About 80% of the cost of existing nuclear plants is for the steam plant that converts about one-third of the heat to electricity and disposes of the left as waste heat to a nearby body of water. The Renewable Energy World has reported that several private companies have broken away from the military-industrial domination of government-supported energy research to develop inherently safe nuclear reactions that produce electricity and no neutrons.
Tri-Alpha is developing a device that will fire two balls of lightning (plasmoids) into each other to fuse boron and hydrogen. Boron fusion produces only safe, non-radioactive helium as a product.
Furthermore, as global scientists seek solutions to reduce energy consumption and emissions, borates have become a vital part of the effort to optimize energy efficiency and provide cleaner operations across diverse modes of transportation.
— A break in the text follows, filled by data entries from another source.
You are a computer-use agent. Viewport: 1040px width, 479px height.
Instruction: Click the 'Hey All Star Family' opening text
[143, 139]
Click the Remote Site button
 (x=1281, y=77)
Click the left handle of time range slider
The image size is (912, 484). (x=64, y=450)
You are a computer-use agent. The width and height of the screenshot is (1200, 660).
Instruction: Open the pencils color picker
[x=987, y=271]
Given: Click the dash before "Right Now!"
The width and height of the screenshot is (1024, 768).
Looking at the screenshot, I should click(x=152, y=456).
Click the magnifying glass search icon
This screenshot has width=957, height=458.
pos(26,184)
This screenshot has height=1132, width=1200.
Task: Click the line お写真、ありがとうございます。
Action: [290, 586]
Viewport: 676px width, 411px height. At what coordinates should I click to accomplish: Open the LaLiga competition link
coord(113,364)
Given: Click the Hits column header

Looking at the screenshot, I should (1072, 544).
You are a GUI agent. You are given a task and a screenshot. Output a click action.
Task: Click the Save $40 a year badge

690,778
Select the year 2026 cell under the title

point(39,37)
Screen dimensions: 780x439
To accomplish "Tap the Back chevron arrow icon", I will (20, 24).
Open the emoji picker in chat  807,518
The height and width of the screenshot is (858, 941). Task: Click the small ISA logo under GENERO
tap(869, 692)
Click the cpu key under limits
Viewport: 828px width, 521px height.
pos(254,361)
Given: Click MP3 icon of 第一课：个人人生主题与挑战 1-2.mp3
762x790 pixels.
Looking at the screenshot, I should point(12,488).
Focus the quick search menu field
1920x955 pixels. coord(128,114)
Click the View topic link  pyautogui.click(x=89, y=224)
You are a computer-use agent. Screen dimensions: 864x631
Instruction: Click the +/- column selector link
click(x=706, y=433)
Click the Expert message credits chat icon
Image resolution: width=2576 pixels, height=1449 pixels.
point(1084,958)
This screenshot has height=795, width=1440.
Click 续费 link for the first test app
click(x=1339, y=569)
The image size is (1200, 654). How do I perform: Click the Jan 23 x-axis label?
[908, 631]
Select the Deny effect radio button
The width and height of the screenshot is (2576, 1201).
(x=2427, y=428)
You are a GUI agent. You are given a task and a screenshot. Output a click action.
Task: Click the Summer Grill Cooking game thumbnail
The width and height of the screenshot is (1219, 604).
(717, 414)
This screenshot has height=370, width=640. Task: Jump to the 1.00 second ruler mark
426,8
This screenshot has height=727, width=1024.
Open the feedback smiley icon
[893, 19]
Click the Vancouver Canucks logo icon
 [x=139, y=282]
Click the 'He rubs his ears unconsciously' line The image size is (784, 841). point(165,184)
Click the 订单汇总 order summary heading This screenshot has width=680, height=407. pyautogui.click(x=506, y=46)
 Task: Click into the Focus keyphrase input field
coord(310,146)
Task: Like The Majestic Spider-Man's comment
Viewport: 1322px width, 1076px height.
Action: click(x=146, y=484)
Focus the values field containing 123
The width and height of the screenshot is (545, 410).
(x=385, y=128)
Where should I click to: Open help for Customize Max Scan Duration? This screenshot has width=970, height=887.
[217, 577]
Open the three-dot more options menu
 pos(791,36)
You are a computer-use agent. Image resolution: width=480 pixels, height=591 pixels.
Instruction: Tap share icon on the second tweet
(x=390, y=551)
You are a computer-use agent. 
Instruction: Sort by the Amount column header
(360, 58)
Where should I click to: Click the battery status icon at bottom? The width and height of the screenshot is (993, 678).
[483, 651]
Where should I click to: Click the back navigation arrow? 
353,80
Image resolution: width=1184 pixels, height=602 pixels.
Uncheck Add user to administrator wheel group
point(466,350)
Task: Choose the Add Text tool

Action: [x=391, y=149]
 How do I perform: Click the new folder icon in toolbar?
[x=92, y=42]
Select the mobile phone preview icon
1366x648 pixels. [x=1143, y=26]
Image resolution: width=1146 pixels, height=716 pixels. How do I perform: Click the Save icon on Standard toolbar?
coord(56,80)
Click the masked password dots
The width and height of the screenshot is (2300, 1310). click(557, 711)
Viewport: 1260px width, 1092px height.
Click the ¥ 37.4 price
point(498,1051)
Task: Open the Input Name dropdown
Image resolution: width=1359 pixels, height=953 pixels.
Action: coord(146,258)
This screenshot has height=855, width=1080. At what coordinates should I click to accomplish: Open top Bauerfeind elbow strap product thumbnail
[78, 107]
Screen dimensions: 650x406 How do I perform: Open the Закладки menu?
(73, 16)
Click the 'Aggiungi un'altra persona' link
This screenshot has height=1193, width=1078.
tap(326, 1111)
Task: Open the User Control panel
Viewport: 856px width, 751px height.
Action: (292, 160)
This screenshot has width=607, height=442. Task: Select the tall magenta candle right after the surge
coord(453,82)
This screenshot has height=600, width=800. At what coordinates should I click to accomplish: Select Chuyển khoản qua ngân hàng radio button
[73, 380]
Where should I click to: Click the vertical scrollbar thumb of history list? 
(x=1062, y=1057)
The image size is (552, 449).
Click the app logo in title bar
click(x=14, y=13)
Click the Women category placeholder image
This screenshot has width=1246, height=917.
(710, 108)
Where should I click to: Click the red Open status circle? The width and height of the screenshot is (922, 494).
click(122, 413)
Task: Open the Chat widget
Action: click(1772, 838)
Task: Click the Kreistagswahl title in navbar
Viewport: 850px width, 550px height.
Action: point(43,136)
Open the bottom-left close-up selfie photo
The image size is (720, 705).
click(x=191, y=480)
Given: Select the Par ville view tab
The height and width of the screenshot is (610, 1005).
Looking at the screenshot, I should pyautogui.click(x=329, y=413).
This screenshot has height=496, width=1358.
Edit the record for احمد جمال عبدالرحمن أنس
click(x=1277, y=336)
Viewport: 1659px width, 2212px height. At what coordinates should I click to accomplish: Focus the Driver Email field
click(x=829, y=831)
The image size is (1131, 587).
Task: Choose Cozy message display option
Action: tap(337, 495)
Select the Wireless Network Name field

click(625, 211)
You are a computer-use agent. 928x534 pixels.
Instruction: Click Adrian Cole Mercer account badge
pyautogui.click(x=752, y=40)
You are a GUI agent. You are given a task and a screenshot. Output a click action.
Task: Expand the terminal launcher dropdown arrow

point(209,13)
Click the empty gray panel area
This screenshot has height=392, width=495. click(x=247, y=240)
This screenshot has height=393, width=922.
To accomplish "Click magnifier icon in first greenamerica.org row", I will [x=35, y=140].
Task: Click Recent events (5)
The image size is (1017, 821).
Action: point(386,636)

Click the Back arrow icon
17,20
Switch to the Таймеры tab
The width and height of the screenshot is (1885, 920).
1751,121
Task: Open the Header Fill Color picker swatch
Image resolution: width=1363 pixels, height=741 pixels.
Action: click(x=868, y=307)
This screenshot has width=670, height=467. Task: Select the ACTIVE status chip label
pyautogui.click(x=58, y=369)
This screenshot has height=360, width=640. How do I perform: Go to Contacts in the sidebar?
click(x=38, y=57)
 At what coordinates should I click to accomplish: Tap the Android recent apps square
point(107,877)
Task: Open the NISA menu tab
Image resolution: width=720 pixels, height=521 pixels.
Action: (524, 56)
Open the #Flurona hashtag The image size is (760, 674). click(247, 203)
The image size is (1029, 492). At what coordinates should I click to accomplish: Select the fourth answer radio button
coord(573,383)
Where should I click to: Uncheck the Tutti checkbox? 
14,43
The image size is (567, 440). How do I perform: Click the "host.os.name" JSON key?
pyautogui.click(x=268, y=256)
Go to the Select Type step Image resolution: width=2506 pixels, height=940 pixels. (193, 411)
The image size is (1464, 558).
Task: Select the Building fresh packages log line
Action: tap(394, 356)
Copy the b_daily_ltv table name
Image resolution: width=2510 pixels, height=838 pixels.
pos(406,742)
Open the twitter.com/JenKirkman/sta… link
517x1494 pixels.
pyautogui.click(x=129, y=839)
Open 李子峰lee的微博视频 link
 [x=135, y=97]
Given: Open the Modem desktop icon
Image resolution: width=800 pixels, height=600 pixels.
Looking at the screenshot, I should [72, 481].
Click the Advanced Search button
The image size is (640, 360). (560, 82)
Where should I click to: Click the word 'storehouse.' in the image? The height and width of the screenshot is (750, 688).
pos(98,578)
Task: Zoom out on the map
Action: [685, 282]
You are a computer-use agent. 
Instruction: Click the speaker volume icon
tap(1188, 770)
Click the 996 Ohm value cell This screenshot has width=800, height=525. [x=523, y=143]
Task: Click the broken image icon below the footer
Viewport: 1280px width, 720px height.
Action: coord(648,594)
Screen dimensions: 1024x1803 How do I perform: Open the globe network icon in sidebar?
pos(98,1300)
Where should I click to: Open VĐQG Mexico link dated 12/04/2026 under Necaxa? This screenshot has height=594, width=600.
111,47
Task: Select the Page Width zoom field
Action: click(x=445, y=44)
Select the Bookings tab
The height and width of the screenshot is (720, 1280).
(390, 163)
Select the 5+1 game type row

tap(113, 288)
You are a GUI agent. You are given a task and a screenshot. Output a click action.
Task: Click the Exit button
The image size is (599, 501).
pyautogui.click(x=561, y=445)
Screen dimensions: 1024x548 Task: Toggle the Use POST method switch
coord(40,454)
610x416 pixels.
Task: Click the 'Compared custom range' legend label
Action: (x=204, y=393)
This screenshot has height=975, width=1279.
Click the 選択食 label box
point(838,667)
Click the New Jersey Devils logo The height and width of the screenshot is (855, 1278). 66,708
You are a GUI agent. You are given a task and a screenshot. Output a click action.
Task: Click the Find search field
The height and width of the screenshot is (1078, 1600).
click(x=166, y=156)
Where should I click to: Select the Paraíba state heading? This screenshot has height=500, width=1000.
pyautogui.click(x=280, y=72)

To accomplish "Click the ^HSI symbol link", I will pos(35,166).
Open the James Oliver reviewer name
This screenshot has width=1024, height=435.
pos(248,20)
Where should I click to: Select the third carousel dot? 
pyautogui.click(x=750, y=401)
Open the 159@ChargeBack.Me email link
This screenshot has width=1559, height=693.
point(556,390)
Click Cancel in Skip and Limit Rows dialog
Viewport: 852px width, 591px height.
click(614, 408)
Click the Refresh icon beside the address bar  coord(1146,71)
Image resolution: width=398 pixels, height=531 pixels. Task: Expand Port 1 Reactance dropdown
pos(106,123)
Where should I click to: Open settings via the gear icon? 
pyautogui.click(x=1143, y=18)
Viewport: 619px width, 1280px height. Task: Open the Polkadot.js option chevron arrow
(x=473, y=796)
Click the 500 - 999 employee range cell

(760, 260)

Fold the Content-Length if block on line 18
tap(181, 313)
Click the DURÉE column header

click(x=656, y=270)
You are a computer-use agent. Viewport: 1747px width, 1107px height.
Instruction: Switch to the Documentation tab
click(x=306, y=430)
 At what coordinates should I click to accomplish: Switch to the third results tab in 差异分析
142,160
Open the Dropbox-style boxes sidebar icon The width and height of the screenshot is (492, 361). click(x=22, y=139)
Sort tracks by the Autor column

Boron is also a potential engine fuel and engine fuel additive due to its high combustion ability.
Adding borates to engine oils, fuels, and other lubricants are known to reduce engine friction, thus, increasing fuel economy and reducing harmful emissions. Borates in engine coolant (antifreeze liquid) help reduce the freezing point and increase the boiling point of those liquids.
Borate esters in fuel additives help prevent pre-ignition and keep carburetors clean. In aviation, fuel stored in tanks can absorb water, creating a breeding ground for bacterial and fungal growth. The anti-microbial properties of borates help prevent that contamination, yielding a clean-burning fuel. In addition to their corrosion-inhibitive properties, boron-containing additives have detergent and anti-rust properties and reduce knocking and sludge formation.